I think anyone who crosses frequently for business should be well aware that CBP officers can demand your phone and the passwords to open it.

If you know that and aren't inclined to have pictures of huge weed plants or other incriminating evidence on your phone, you don't really have to worry about someone seeing it.

I've been crossing several times a month for many years and in all that time, not once has anyone demanded to see my phone and if they did, they'd be bored to tears.

Of course, some people don't know enough (in spite of the signage)to put their cell phones away or at least mute them when crossing the border. That's a great way to have your phone seized.


----------



## Electraglide (Jan 24, 2010)

player99 said:


> A big reason for burners at the border is the guards will want to see your phone and can demand access to anything like bank account passwords emails etc. It is recommended never cross the border with your loaded phone. One way is to upload a backup of your phone to a cloud service. Format your phone. Cross the border and then restore the phone from your cloud. Repeat when returning.


Not really....it's cheaper to buy a burner after you cross the border than get hit with roaming charges. I don't think my son has ever had his phone checked at the border.....if he had he would have mentioned it. A lot of times, watching youtube shows about border crossings and that tv series that was/is on they don't even look at the person's phone. Only if the person looks and acts suspicious. If it's happened to you then maybe you look and act suspicious. But, if what you say does happen that's a good reason not to have bank accounts and e-mails etc. on your phone.
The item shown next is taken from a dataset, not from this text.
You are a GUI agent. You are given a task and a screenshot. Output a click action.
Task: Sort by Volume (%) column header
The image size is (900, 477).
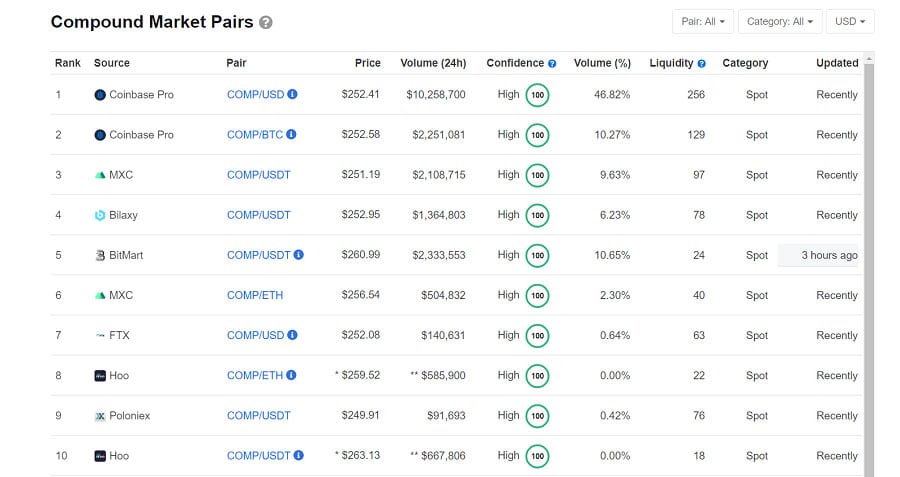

BTW my son's burner only works in the states....if he decides to go to Mexico he can borrow my Mexican phone.


----------



## Electraglide (Jan 24, 2010)

Milkman said:


> I think anyone who crosses frequently for business should be well aware that CBP officers can demand your phone and the passwords to open it.
> 
> If you know that and aren't inclined to have pictures of huge weed plants or other incriminating evidence on your phone, you don't really have to worry about someone seeing it.
> 
> ...


----------



## player99 (Sep 5, 2019)

Milkman said:


> I think anyone who crosses frequently for business should be well aware that CBP officers can demand your phone and the passwords to open it.
> 
> If you know that and aren't inclined to have pictures of huge weed plants or other incriminating evidence on your phone, you don't really have to worry about someone seeing it.
> 
> ...


I would not give permission to a cop to search my car. Even though I have nothing to hide, I don't consent to searches and seizures. Same with my personal info.


----------



## Milkman (Feb 2, 2006)

player99 said:


> I would not give permission to a cop to search my car. Even though I have nothing to hide, I don't consent to searches and seizures. Same with my personal info.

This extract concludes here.